> What you should do: The records below are to be retyped in full, without any alteration.

> Recorded data:
──────────────────────────────
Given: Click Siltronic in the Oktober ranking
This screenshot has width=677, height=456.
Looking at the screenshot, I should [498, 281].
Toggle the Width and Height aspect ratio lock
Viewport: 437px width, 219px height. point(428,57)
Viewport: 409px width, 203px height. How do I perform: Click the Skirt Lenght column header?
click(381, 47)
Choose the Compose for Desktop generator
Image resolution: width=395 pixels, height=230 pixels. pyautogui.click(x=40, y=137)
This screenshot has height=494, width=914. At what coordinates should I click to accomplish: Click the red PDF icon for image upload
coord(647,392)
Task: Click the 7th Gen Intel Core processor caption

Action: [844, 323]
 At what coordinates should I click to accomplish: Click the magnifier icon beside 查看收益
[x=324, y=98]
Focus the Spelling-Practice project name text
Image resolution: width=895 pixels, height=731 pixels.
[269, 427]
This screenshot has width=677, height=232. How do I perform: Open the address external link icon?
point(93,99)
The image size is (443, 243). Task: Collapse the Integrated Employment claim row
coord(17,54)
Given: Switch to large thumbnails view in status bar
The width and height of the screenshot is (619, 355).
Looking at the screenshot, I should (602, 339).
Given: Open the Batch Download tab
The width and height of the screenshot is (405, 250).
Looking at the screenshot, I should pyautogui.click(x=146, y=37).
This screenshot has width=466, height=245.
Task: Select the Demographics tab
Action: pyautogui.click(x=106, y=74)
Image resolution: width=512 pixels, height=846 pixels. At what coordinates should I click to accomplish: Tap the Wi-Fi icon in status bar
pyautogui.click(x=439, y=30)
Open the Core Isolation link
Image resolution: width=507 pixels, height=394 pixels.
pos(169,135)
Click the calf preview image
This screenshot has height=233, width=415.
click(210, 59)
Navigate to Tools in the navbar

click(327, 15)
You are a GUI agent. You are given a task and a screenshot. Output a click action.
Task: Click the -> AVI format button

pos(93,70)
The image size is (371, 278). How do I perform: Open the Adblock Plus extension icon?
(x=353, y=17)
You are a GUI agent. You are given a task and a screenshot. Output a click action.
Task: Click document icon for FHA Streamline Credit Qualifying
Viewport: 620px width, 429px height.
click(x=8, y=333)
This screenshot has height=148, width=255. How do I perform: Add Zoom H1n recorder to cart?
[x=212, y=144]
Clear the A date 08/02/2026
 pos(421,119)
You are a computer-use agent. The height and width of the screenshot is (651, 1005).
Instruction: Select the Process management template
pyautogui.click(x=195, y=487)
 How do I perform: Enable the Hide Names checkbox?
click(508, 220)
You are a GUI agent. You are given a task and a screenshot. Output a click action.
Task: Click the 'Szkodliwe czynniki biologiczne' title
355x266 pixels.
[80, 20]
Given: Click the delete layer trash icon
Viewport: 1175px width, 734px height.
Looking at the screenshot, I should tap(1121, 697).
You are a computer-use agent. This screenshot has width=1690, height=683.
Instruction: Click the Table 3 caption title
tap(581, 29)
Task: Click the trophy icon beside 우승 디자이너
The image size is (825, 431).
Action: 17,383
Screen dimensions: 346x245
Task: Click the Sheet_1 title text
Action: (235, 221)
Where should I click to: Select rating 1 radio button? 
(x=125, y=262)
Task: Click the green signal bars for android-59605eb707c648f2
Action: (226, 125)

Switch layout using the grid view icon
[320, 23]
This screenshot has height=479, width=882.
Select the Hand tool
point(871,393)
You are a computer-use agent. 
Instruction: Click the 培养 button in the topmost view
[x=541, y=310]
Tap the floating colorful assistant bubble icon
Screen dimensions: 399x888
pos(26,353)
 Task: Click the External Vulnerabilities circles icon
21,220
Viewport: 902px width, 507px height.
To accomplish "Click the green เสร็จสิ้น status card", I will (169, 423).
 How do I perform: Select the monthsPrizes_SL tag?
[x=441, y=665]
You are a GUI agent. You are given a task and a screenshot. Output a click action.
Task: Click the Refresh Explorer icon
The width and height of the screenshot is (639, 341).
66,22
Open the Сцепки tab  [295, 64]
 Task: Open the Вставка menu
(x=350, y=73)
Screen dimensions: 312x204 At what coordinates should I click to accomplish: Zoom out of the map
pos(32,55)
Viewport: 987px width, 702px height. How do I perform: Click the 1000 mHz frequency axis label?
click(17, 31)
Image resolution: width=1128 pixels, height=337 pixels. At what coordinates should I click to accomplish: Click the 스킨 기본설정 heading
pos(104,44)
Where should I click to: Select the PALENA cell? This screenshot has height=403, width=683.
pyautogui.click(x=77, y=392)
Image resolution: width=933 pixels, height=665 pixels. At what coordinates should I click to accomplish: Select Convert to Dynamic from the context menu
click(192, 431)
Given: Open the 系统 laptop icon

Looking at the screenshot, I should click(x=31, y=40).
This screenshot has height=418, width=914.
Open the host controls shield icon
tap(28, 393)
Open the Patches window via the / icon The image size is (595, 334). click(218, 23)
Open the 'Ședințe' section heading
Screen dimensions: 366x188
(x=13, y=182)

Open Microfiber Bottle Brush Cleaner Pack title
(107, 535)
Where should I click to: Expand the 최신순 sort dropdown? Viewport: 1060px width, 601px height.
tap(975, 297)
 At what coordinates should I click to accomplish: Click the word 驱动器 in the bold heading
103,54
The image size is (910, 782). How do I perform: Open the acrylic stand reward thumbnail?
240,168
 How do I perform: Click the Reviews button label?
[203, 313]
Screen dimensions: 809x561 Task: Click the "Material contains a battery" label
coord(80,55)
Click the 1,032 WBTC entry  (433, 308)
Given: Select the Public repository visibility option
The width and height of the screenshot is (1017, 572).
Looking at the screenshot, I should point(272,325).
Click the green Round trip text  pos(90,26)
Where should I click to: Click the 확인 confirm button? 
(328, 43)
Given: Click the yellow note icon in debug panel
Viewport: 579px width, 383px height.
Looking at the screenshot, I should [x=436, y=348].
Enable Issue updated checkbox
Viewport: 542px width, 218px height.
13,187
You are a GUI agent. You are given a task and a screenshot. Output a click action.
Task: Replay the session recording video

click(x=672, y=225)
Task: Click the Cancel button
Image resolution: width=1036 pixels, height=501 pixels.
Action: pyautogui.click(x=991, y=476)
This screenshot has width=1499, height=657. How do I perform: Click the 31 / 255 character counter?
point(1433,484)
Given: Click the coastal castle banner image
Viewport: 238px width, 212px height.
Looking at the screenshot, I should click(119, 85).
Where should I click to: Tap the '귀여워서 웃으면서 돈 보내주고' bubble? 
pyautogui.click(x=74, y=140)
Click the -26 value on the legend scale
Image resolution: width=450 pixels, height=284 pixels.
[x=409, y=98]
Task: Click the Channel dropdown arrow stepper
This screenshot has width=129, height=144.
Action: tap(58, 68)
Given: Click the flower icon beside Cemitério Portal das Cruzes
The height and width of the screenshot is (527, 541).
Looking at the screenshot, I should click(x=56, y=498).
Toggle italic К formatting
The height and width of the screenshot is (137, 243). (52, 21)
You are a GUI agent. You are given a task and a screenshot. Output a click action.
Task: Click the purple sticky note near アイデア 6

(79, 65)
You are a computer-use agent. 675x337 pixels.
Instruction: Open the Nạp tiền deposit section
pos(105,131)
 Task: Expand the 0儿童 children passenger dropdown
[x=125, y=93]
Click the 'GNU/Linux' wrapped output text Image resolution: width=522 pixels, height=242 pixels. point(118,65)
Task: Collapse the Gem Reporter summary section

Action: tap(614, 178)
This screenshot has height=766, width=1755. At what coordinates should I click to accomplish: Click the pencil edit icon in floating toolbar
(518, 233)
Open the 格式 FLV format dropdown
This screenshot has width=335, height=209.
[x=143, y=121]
──────────────────────────────
> Written response:
Given: Click Siltronic in the Oktober ranking
This screenshot has width=677, height=456.
Looking at the screenshot, I should [498, 281].
Toggle the Width and Height aspect ratio lock
Viewport: 437px width, 219px height. point(428,57)
Viewport: 409px width, 203px height. How do I perform: Click the Skirt Lenght column header?
click(381, 47)
Choose the Compose for Desktop generator
Image resolution: width=395 pixels, height=230 pixels. pyautogui.click(x=40, y=137)
This screenshot has height=494, width=914. At what coordinates should I click to accomplish: Click the red PDF icon for image upload
coord(647,392)
Task: Click the 7th Gen Intel Core processor caption

Action: [844, 323]
 At what coordinates should I click to accomplish: Click the magnifier icon beside 查看收益
[x=324, y=98]
Focus the Spelling-Practice project name text
Image resolution: width=895 pixels, height=731 pixels.
[269, 427]
This screenshot has width=677, height=232. How do I perform: Open the address external link icon?
point(93,99)
The image size is (443, 243). Task: Collapse the Integrated Employment claim row
coord(17,54)
Given: Switch to large thumbnails view in status bar
The width and height of the screenshot is (619, 355).
Looking at the screenshot, I should (602, 339).
Given: Open the Batch Download tab
The width and height of the screenshot is (405, 250).
Looking at the screenshot, I should pyautogui.click(x=146, y=37).
This screenshot has width=466, height=245.
Task: Select the Demographics tab
Action: pyautogui.click(x=106, y=74)
Image resolution: width=512 pixels, height=846 pixels. At what coordinates should I click to accomplish: Tap the Wi-Fi icon in status bar
pyautogui.click(x=439, y=30)
Open the Core Isolation link
Image resolution: width=507 pixels, height=394 pixels.
pos(169,135)
Click the calf preview image
This screenshot has height=233, width=415.
click(210, 59)
Navigate to Tools in the navbar

click(327, 15)
You are a GUI agent. You are given a task and a screenshot. Output a click action.
Task: Click the -> AVI format button

pos(93,70)
The image size is (371, 278). How do I perform: Open the Adblock Plus extension icon?
(x=353, y=17)
You are a GUI agent. You are given a task and a screenshot. Output a click action.
Task: Click document icon for FHA Streamline Credit Qualifying
Viewport: 620px width, 429px height.
click(x=8, y=333)
This screenshot has height=148, width=255. How do I perform: Add Zoom H1n recorder to cart?
[x=212, y=144]
Clear the A date 08/02/2026
 pos(421,119)
You are a computer-use agent. The height and width of the screenshot is (651, 1005).
Instruction: Select the Process management template
pyautogui.click(x=195, y=487)
 How do I perform: Enable the Hide Names checkbox?
click(508, 220)
You are a GUI agent. You are given a task and a screenshot. Output a click action.
Task: Click the 'Szkodliwe czynniki biologiczne' title
355x266 pixels.
[80, 20]
Given: Click the delete layer trash icon
Viewport: 1175px width, 734px height.
Looking at the screenshot, I should tap(1121, 697).
You are a computer-use agent. This screenshot has width=1690, height=683.
Instruction: Click the Table 3 caption title
tap(581, 29)
Task: Click the trophy icon beside 우승 디자이너
The image size is (825, 431).
Action: 17,383
Screen dimensions: 346x245
Task: Click the Sheet_1 title text
Action: (235, 221)
Where should I click to: Select rating 1 radio button? 
(x=125, y=262)
Task: Click the green signal bars for android-59605eb707c648f2
Action: (226, 125)

Switch layout using the grid view icon
[320, 23]
This screenshot has height=479, width=882.
Select the Hand tool
point(871,393)
You are a computer-use agent. 
Instruction: Click the 培养 button in the topmost view
[x=541, y=310]
Tap the floating colorful assistant bubble icon
Screen dimensions: 399x888
pos(26,353)
 Task: Click the External Vulnerabilities circles icon
21,220
Viewport: 902px width, 507px height.
To accomplish "Click the green เสร็จสิ้น status card", I will (169, 423).
 How do I perform: Select the monthsPrizes_SL tag?
[x=441, y=665]
You are a GUI agent. You are given a task and a screenshot. Output a click action.
Task: Click the Refresh Explorer icon
The width and height of the screenshot is (639, 341).
66,22
Open the Сцепки tab  [295, 64]
 Task: Open the Вставка menu
(x=350, y=73)
Screen dimensions: 312x204 At what coordinates should I click to accomplish: Zoom out of the map
pos(32,55)
Viewport: 987px width, 702px height. How do I perform: Click the 1000 mHz frequency axis label?
click(17, 31)
Image resolution: width=1128 pixels, height=337 pixels. At what coordinates should I click to accomplish: Click the 스킨 기본설정 heading
pos(104,44)
Where should I click to: Select the PALENA cell? This screenshot has height=403, width=683.
pyautogui.click(x=77, y=392)
Image resolution: width=933 pixels, height=665 pixels. At what coordinates should I click to accomplish: Select Convert to Dynamic from the context menu
click(192, 431)
Given: Open the 系统 laptop icon

Looking at the screenshot, I should click(x=31, y=40).
This screenshot has height=418, width=914.
Open the host controls shield icon
tap(28, 393)
Open the Patches window via the / icon The image size is (595, 334). click(218, 23)
Open the 'Ședințe' section heading
Screen dimensions: 366x188
(x=13, y=182)

Open Microfiber Bottle Brush Cleaner Pack title
(107, 535)
Where should I click to: Expand the 최신순 sort dropdown? Viewport: 1060px width, 601px height.
tap(975, 297)
 At what coordinates should I click to accomplish: Click the word 驱动器 in the bold heading
103,54
The image size is (910, 782). How do I perform: Open the acrylic stand reward thumbnail?
240,168
 How do I perform: Click the Reviews button label?
[203, 313]
Screen dimensions: 809x561 Task: Click the "Material contains a battery" label
coord(80,55)
Click the 1,032 WBTC entry  (433, 308)
Given: Select the Public repository visibility option
The width and height of the screenshot is (1017, 572).
Looking at the screenshot, I should point(272,325).
Click the green Round trip text  pos(90,26)
Where should I click to: Click the 확인 confirm button? 
(328, 43)
Given: Click the yellow note icon in debug panel
Viewport: 579px width, 383px height.
Looking at the screenshot, I should [x=436, y=348].
Enable Issue updated checkbox
Viewport: 542px width, 218px height.
13,187
You are a GUI agent. You are given a task and a screenshot. Output a click action.
Task: Replay the session recording video

click(x=672, y=225)
Task: Click the Cancel button
Image resolution: width=1036 pixels, height=501 pixels.
Action: pyautogui.click(x=991, y=476)
This screenshot has width=1499, height=657. How do I perform: Click the 31 / 255 character counter?
point(1433,484)
Given: Click the coastal castle banner image
Viewport: 238px width, 212px height.
Looking at the screenshot, I should click(119, 85).
Where should I click to: Tap the '귀여워서 웃으면서 돈 보내주고' bubble? 
pyautogui.click(x=74, y=140)
Click the -26 value on the legend scale
Image resolution: width=450 pixels, height=284 pixels.
[x=409, y=98]
Task: Click the Channel dropdown arrow stepper
This screenshot has width=129, height=144.
Action: tap(58, 68)
Given: Click the flower icon beside Cemitério Portal das Cruzes
The height and width of the screenshot is (527, 541).
Looking at the screenshot, I should click(x=56, y=498).
Toggle italic К formatting
The height and width of the screenshot is (137, 243). (52, 21)
You are a GUI agent. You are given a task and a screenshot. Output a click action.
Task: Click the purple sticky note near アイデア 6

(79, 65)
You are a computer-use agent. 675x337 pixels.
Instruction: Open the Nạp tiền deposit section
pos(105,131)
 Task: Expand the 0儿童 children passenger dropdown
[x=125, y=93]
Click the 'GNU/Linux' wrapped output text Image resolution: width=522 pixels, height=242 pixels. point(118,65)
Task: Collapse the Gem Reporter summary section

Action: tap(614, 178)
This screenshot has height=766, width=1755. At what coordinates should I click to accomplish: Click the pencil edit icon in floating toolbar
(518, 233)
Open the 格式 FLV format dropdown
This screenshot has width=335, height=209.
[x=143, y=121]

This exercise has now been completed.